When the brothers bought the adjoining half of their peninsula in 1995 (which they call the Dry Rock Vineyard), it still was planted largely with hybrid varieties. They replanted, but not with German varieties; instead, they filled the vineyard with such French vines as Chardonnay, Sauvignon Blanc, Cabernet Franc, Cabernet Sauvignon and Merlot.
This decision, while somewhat market driven, resulted from the brothers noting that the Okanagan climate is warming and the French varieties no longer are as risky as they once were. Today, there is plenty of data and research to support that. A decade ago, the Gehringers were among the first in the valley to pick up on the warming trend.
Today, the Gehringer Brothers portfolio is remarkably broad. The Germanic whites with which they made their initial reputation remain in the vineyard and remain popular. In fact, Walter believes that the warmer winters have extended the longevity of the vines. He once expected he would start replanting when vines reach 25 or so years but, since there is no sign of declining productivity, he has no idea when he will need to replant.
At the same time, the French vines are performing very well. The Dry Rock Sauvignon Blanc, for example, is as crisp and refreshingly zesty as a New Zealand Sauvignon Blanc.
In recent years, the quality of the fruit from their vineyards has enabled the Gehringers to launch reserve tier wines, designated Optimum.
Predictably, the wines, if understated, are delicious – and priced slightly lower than everyone else’s reserve wines.
The following are my notes of Gehringer Brothers current releases (all wines are VQA – Okanagan Valley):
Gehringer Brothers, Riesling Dry 2005 ($12.99)
Two decades of making wine in British Columbia have not caused the brothers to forget what they learned about making Riesling in German. They make delicate Rieslings like this, with fragrant aromas and flavours of peaches and citrus. The wine’s fruity finish disguises its dryness – there is no austerity in the structure. Clean and fresh, this is a charming Riesling. 88 points.
Gehringer Brothers, Riesling Classic 2005 ($12.99)
This is the same base wine as the dry Riesling, with a similar floral fragrance. The flavours show more peaches, less citrus and the palate is fuller, all because this wine has about 16 grams of residual sugar per litre.
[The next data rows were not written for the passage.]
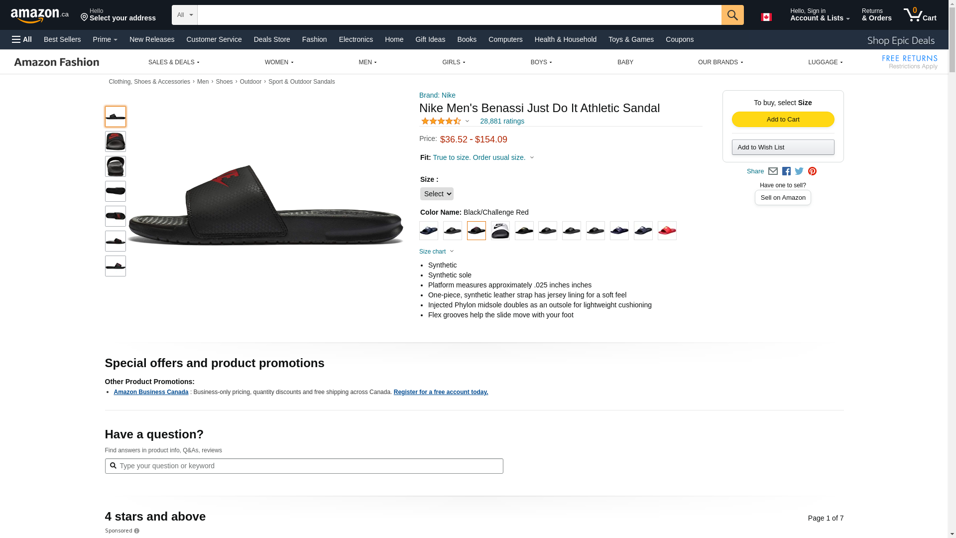Share product on Pinterest

point(812,171)
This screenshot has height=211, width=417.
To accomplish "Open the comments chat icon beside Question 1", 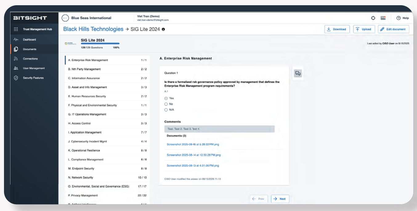I will [298, 73].
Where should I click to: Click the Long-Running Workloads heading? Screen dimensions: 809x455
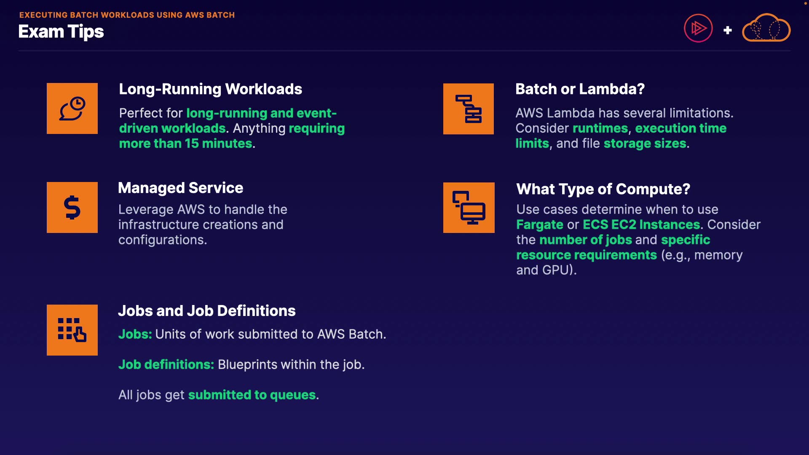click(210, 89)
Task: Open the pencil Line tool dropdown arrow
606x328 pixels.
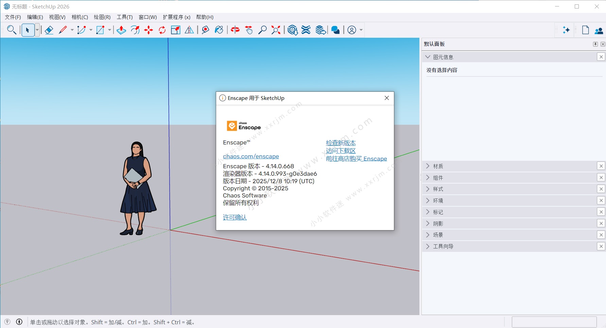Action: [x=72, y=30]
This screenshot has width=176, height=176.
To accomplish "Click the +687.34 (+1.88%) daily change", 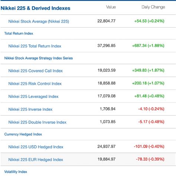I will (148, 46).
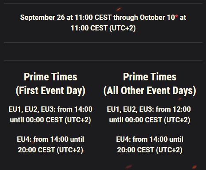Click the divider line above the event dates
Viewport: 206px width, 170px height.
click(103, 3)
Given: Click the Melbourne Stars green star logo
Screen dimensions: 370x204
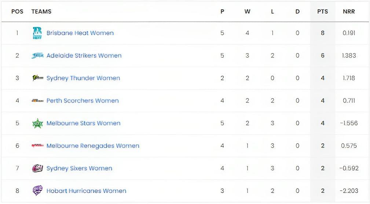Looking at the screenshot, I should pos(37,123).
This wine, an ideal aperitif, is just as popular with Gehringer consumers as the dry version. Nearly half of Gehringer’s consumers choose this style; the other half want dry Riesling. 88.
Gehringer Brothers, Private Reserve Riesling 2005 ($14.99)
A wine with more intensity, more mineral and more citrus than the other Gehringer Rieslings, this reflects what Walter calls “the Nth degree of farming” his estate-grown Riesling. Finished in stainless steel (like most of Gehringer white wines), this Riesling shows weighty, concentrated flavours of citrus and nectarine, with a dry finish. 89.